Sua avó provavelmente não se teria refugiado tanto na religião e sua filha não se teria convertido em uma rebelde.
— Seu avô não tinha irmãos?
— Irmãos?
— Aqui quando falece um homem, seu irmão assume a família. Leva a viúva a sua casa e cuida dos filhos. Quer dizer, o cunhado assume o papel do marido ausente.
Ela franziu o cenho.
— Diz isso literalmente?
— Uma mulher tem necessidades. Precisa de apoio, inclusive o bem-estar de compartilhar o leito matrimonial se o desejar. É um dever do cunhado para a viúva do irmão.
— Nunca tinha pensado nesse ponto de vista.
— Porque vocês são de visões estreitas, muito influenciadas por suas próprias tradições culturais — afirmou com um toque de ironia. Quando acabou de penteá-la moveu a cadeira para que o sol terminasse de lhe secar os cabelos —. Acreditam que um homem o faz pensando em seu próprio prazer, quer dizer, que humilhar a mulher.
— E não é humilhação ser a esposa número dois? — perguntou ela.
— O costume de ter mais de uma esposa começou como uma maneira de fazer-se responsável pelas viúvas dos cansados nas batalhas. Asseguro-lhe que não é fácil para um homem.
— Não? —perguntou, sem convencimento.
— No Ocidente vocês se imaginam um homem servido por duas ou três mulheres. Acham que é excitante, luxurioso. Para falar a verdade, as responsabilidades são grandes. As esposas devem ser tratadas em termos de igualdade. Se der um presente umas quinquilharias, um vestido ou móveis novos, todas devem receber o mesmo presente.
— O homem deve pagar seu prazer.
— Isso lhe diverte?
— Espera que me aflija por um senhor que tem três esposas?
— Não procurava sua aprovação, a não ser sua compreensão da realidade. Tem idéia do que aconteceria a uma mulher que tivesse que arrumar-se sozinha? A seus filhos? O Estado não vela por eles. Teriam que buscar uma vida melhor que pudessem. Só terá que ver as notícias na televisão para dar-se conta da realidade.
Lucy engoliu a saliva.
— Compreendo.
— Hoje em dia é estranho que um homem tenha mais de uma esposa.
— Bem, sim. Nesta época em que visa o consumismo essa tradição pode chegar a ser proibitiva — aventurou a jovem.
— E fisicamente extenuante — comentou Hanif com um leve sorriso.
Lucy se ruborizou.
— Como sabe, na Inglaterra é ilegal ter mais de uma esposa. Por outro lado, meu avô não tinha irmãos. Só estávamos minha avó e eu. E ela faleceu também.
— Sinto muito. Não tentou procurar a sua mãe?
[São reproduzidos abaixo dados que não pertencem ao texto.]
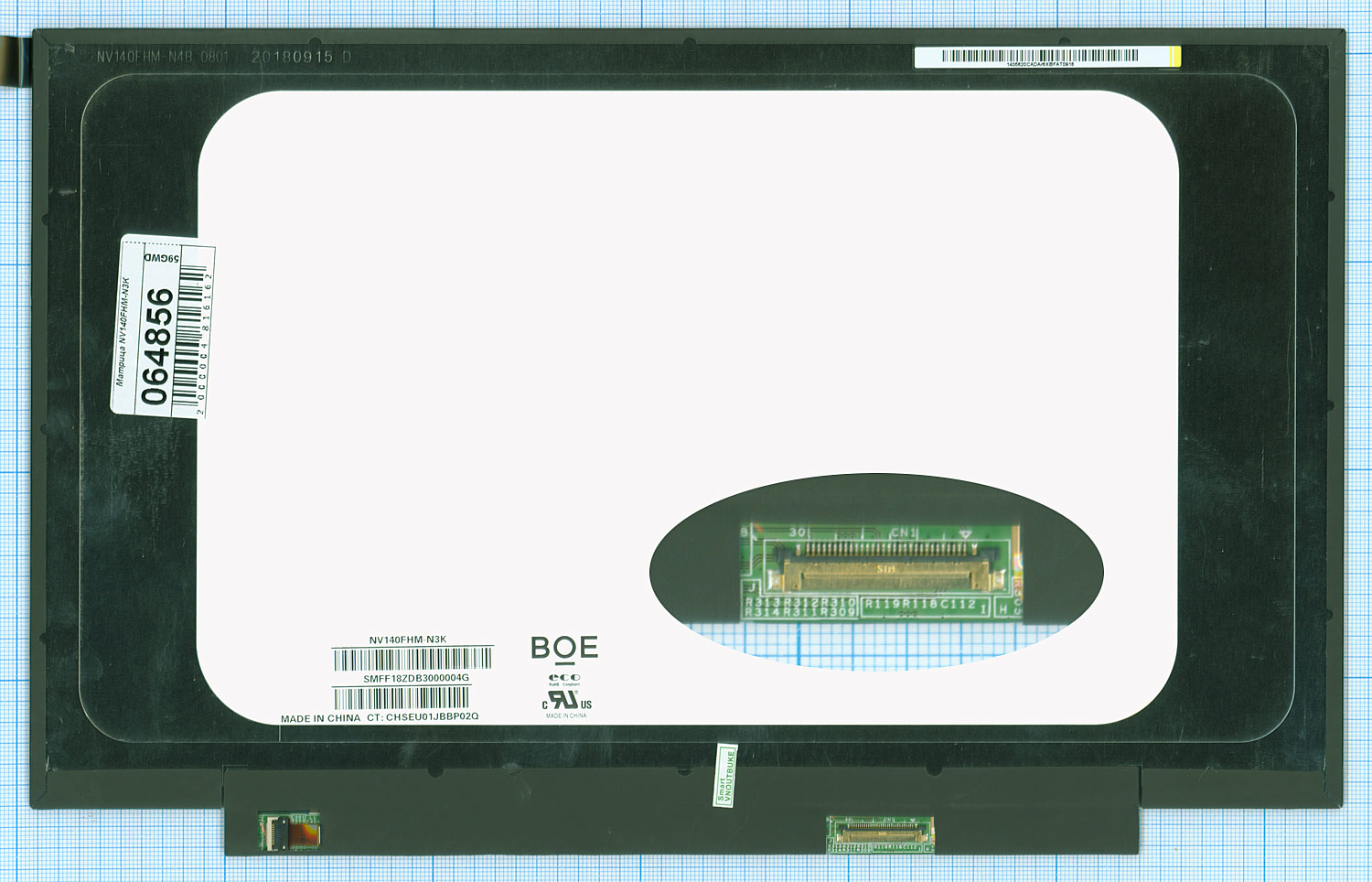Viewport: 1372px width, 882px height.
Task: Click the yellow end of the top label
Action: (1175, 57)
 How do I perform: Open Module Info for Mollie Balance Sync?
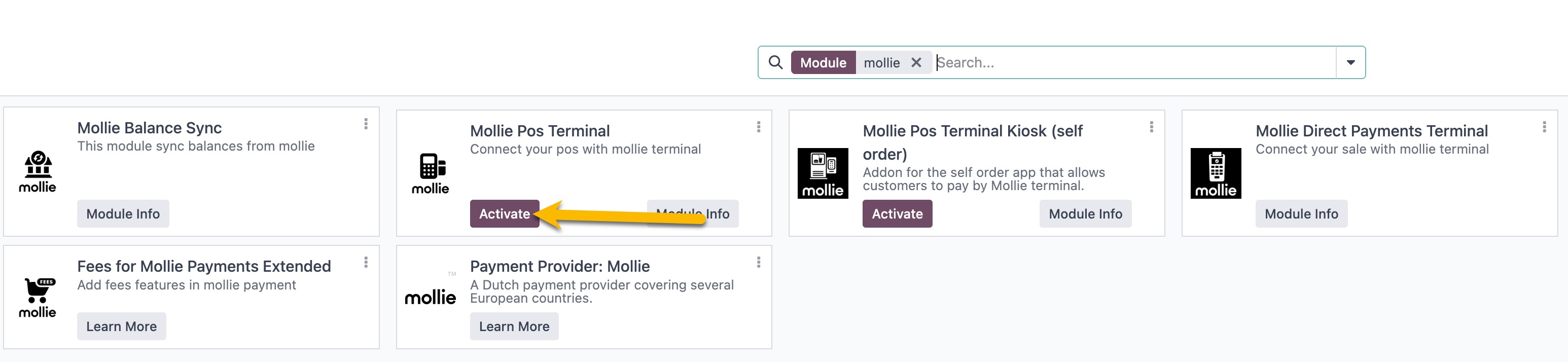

— Por que iria fazê-lo? — perguntou e Hanif encolheu os ombros —. Se tivesse querido me ver, sabia onde estava. Onde ela mesma me deixou.
Lucy tinha sonhado com sua mãe indo procurá-la e a levava para viver com ela em uma casa acolhedora. Comprava-lhe vestidos novos e celebrava seu aniversário em uma lanchonete, como qualquer outra menina.
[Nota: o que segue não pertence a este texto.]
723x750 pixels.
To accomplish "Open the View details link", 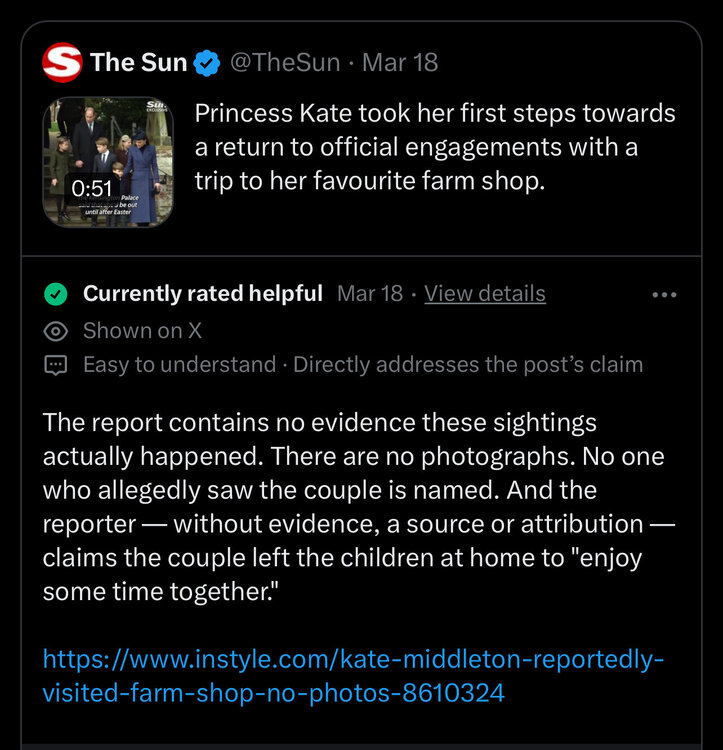I will [485, 294].
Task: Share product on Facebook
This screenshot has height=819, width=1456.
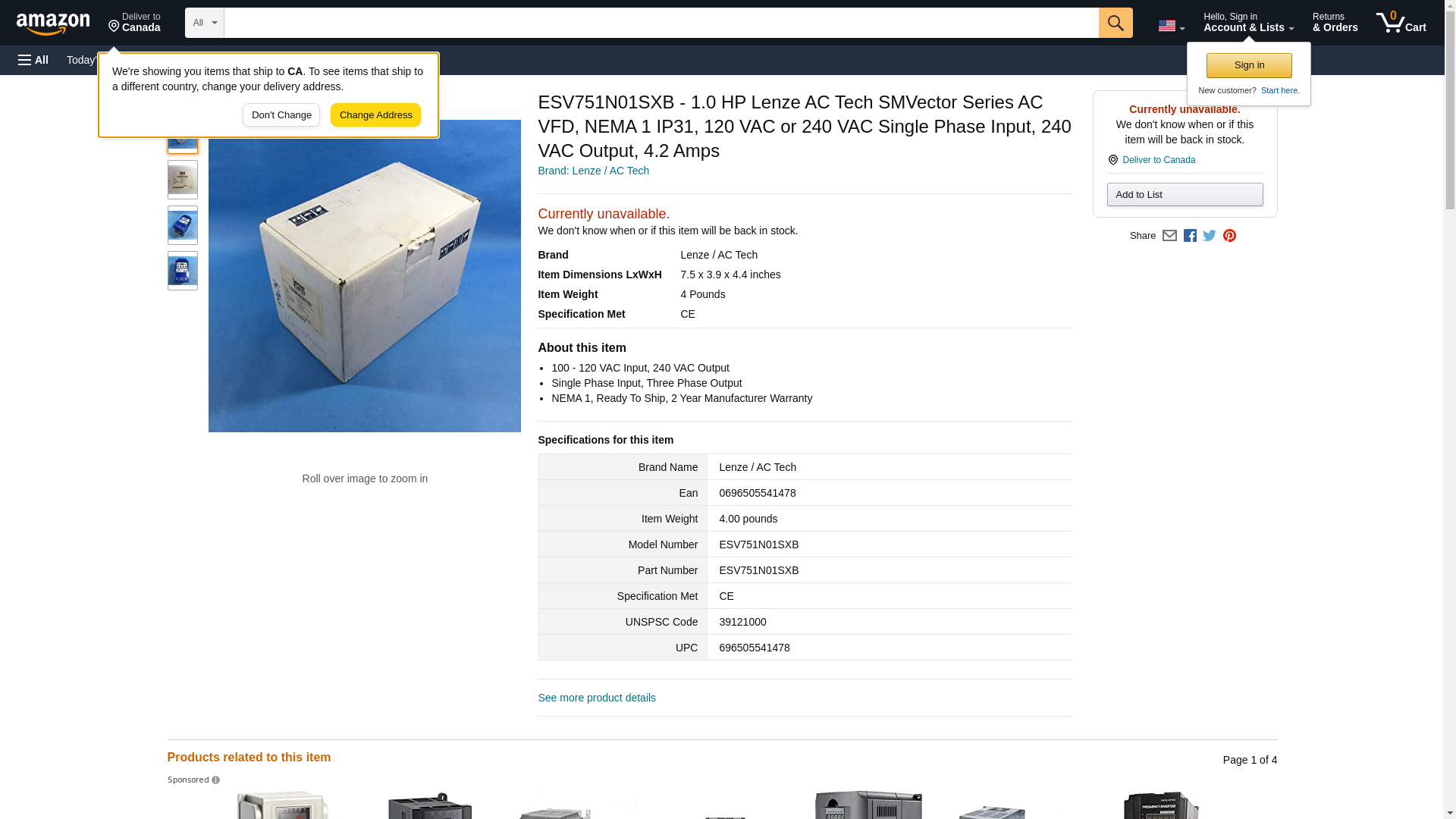Action: pos(1190,236)
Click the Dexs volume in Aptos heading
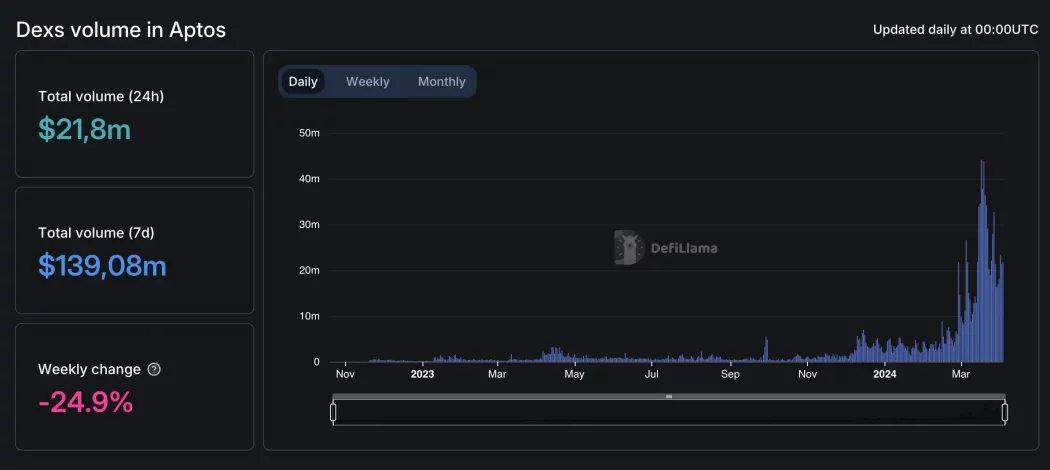 click(121, 30)
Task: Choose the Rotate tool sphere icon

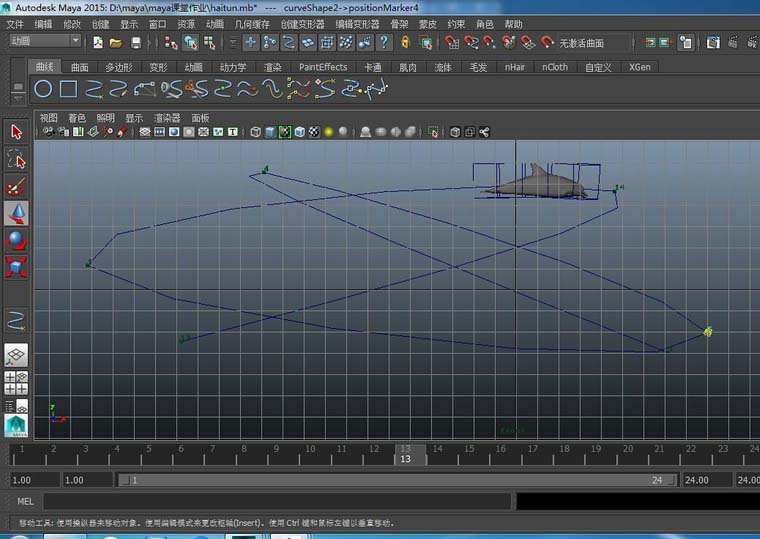Action: click(x=17, y=240)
— Possivelmente se sinta envergonhada.
— Não acredito que alguma vez me tenha dedicado um pensamento.
Hanif a olhou pensativamente.
— E seu marido? Não pensa em você? Não se pergunta onde está?
Hanif desejou não ter perguntado. Tinha-lhe dado um refúgio sem condições. O fato de que Lucy se esforçasse por procurar uma resposta satisfatória, confirmou sua suspeita de que se encontrava em apuros. Entretanto, embora fizesse tudo o que pudesse para lhe evitar qualquer problema legal em Ramal Hamrah, sabia que as dificuldades entre Lucy Forrester e seu marido não era um assunto de sua conta.
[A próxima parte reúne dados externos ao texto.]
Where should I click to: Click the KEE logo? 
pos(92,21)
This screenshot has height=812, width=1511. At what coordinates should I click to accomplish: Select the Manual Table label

— Bom, eu… — titubeou a jovem.
Mas Hanif se levantou da cadeira.
— Já é suficiente. O sol é muito intenso para sua pele. Tem que repousar em um lugar mais fresco.
— Pensei que nesta área fizesse mais calor — comentou aliviada pela mudança de tema.
— Não, aqui estamos na maior altura e é mais fresco que na costa. Mas não se engane com a brisa que vem das montanhas. Não faz falta acrescentar a seus males uma boa insolação. Vamos, venha por aqui.
Hanif lhe estendeu as muletas e se adiantou a ela até chegar às portas que comunicavam o terraço com a sala de estar.
— Zahir! Tenho um trabalho para você.
— Excelência?
— No hospital entregaram os pertences de Lucy Forrester?
— Sim, excelência, o que restou delas, mas asseguro que não servem para nada. Conseguiram resgatar o que levava em cima. As enfermeiras tiveram que cortar a roupa para poder tirar —Tenho sua bolsa em meu escritório.
— Havia algumas jóias?
— Tenho sua bolsa em meu escritório.
— Isto é tudo? — perguntou Hanif quando Zahir lhe entregou um envelope que tirou da bolsa.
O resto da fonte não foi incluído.